Toxicological Effects of Titanium Dioxide Nanoparticles: A Review of In Vivo Studies

Table 8

In vivo studies that investigated the adverse effects of TiO₂ NPs on musculoskeletal and reproductive systems.


Musculoskeletal system
References	Crystal phase composition (particle size in nm)	Type of exposure	Type and number of animals	Results

Hansen et al., 2006 [143]	TiO₂ (70) Bulk TiO₂ (diameter: 0.9 mm; height: 1 mm)	Subcutaneous (bulk) and intramuscular (NPs) implantation in rat back for 6 or 12 months.	10 Male SpragueDawley rats	Local reaction: presence of granulomas (NPs), inflammatory infiltrates (bulk); no local intolerance (both).

Gatti et al., 2008 [144]	TiO₂ (70) Bulk TiO₂ (diameter: 6–12 mm; height: 2 mm)	Subcutaneous (bulk) and intramuscular (NPs) implantation in rat back for 6 or 12 months.	10 male SpragueDawley rats	Local reaction: granulomas (NPs), inflammatory infiltrates (bulk).

Wang et al., 2009 [134]	Anatase TiO₂ (diameter: ; thickness: 10–15)	Intraarticular injection: 0.2, 2, 20 mg/kg TiO₂ in the knee joints every other day for 4 times.	10 male Sprague Dawley rats per group	Oxidative stress in synovium: GSH-Px, GSH, GSSG, MDA, and SOD increased.
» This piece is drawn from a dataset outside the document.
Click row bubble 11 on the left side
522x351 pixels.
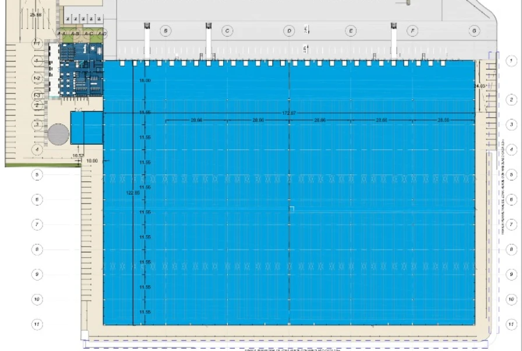[x=36, y=324]

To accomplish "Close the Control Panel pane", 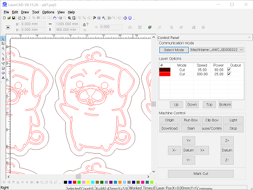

Histology: synovium hypertrophy, LYMs, plasma cell infiltration, and fibroblast proliferation.

Onuma et al., 2009 [145]	Hydrophilic rutile TiO₂ treated with ZrO₂Al(OH)₃ (minor axis: 40–70; major axis 200–300) Hydrophobic rutile TiO₂ treated with ZrO₂Al(OH)₃ and steric acid (minor axis: 40–70; major axis 200–300)	Subcutaneous injections: QR-32 cells alone; QR-32 cells mixed with 5 mg/0.1 mL TiO₂; and 5 mg/0.1 mL TiO₂ 30 and 70 days before QR-32 cells injection. Intravenous injections: tumor cell lines into mice (5/line).	15 female C57BL/6 mice per group	Carcinogenicity: QR-32 cells became tumorigenic after injection in sites implanted for 30 days or 70 days with hydrophilic TiO₂. Metastatic ability: acquired by tumor cell lines derived from QR-32 cells injected in site preimplanted with both TiO₂.

Reproductive system

Guo et al., 2009 [131]	N.A.	Intraperitoneal injections: 200 and 500 mg/kg TiO₂ every other day for 5 times.	15 male ICR mice per group	Reproductive effects: reduced sperm density and motility, increased sperm abnormality, and germ cell apoptosis.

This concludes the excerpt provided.